# WHAT YOU NEED TO DO:
Convert everything from the line containing "You are a computer-use" down to the line containing "coord(1661,385)" in the rows below into a numbered list, skipping blank lines. Leave the pictures out.

-- Start of EXCERPTED RECORDS --

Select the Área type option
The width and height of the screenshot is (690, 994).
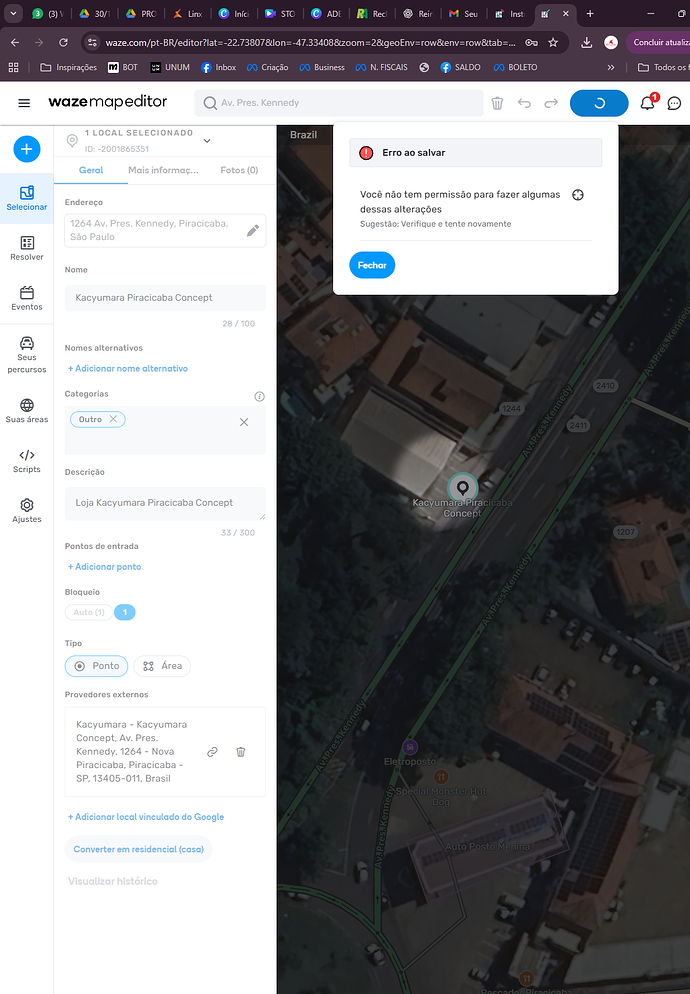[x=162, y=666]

-- End of EXCERPTED RECORDS --
-- Start of EXCERPTED RECORDS --

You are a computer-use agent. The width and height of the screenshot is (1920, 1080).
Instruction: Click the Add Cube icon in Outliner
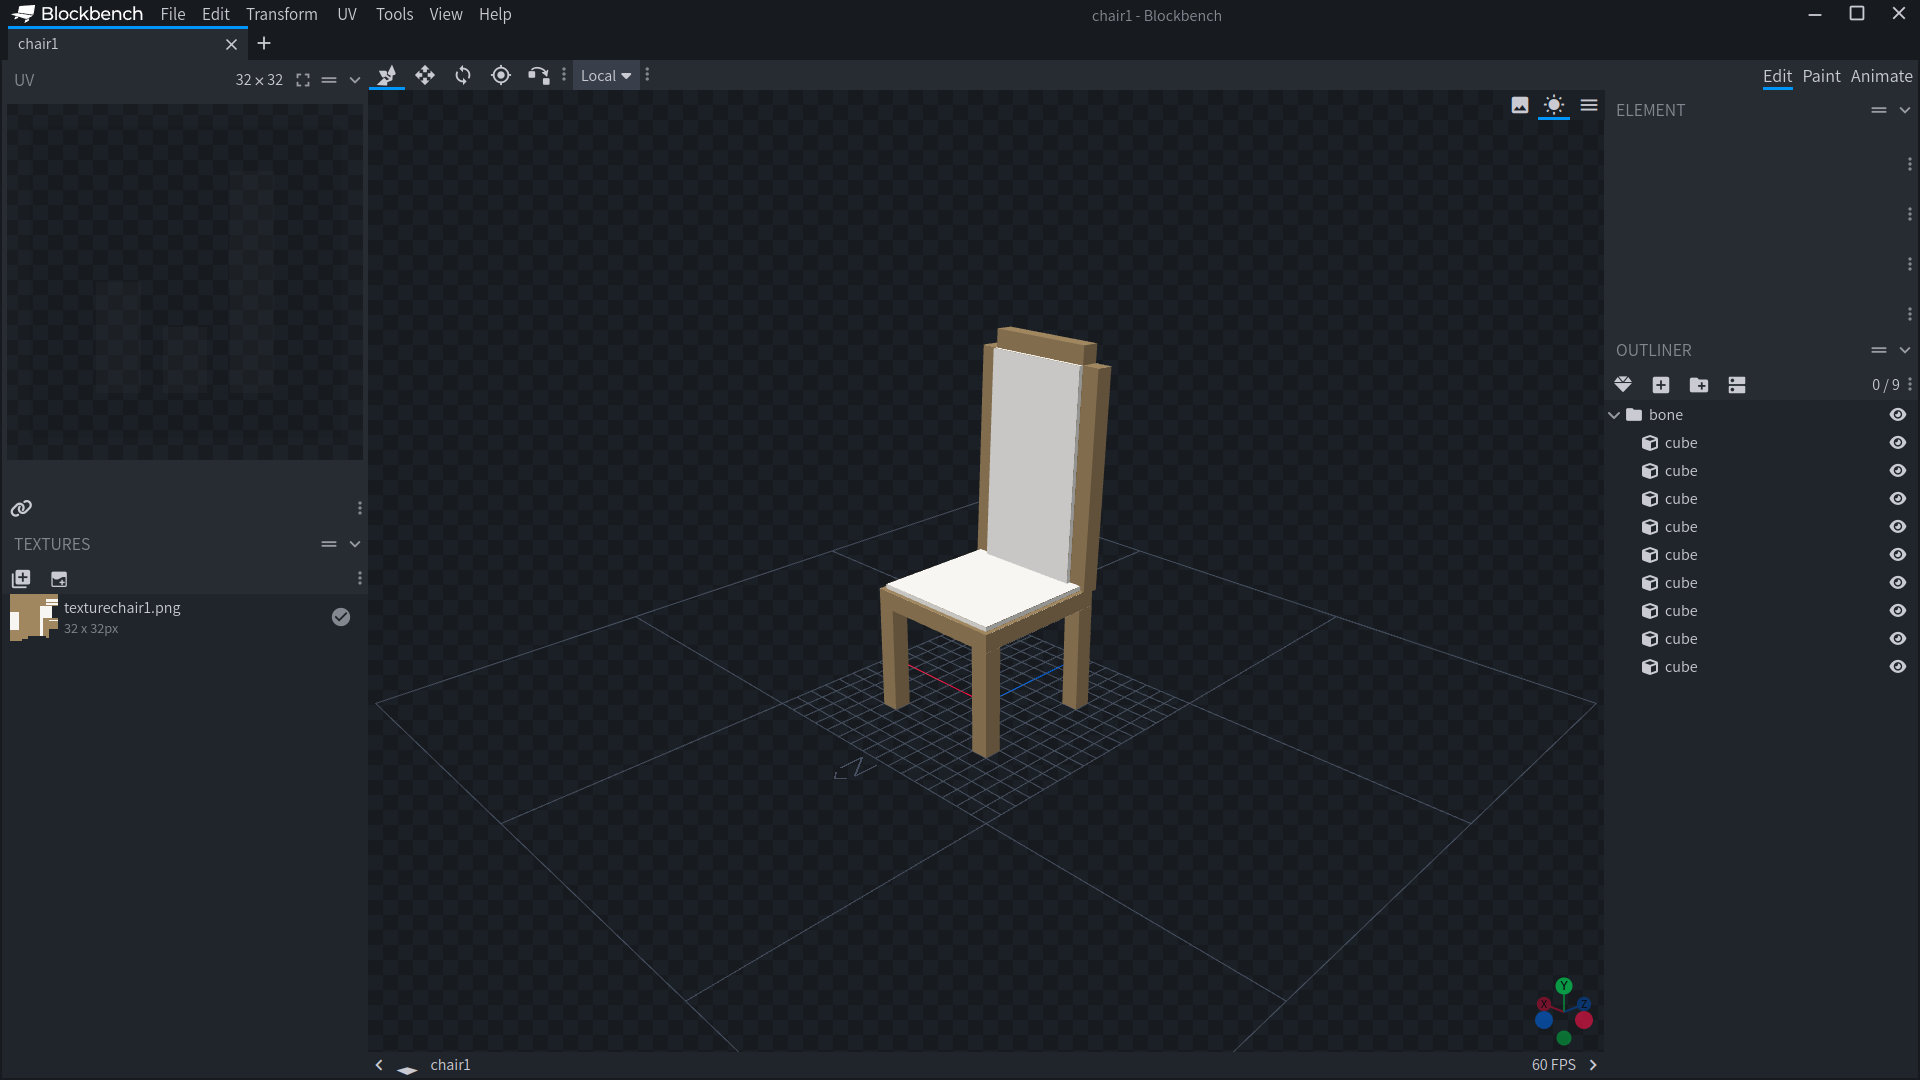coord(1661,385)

-- End of EXCERPTED RECORDS --

# ANSWER TO THE TASK:
1. You are a computer-use agent. The width and height of the screenshot is (1920, 1080).
2. Instruction: Click the Add Cube icon in Outliner
3. coord(1661,385)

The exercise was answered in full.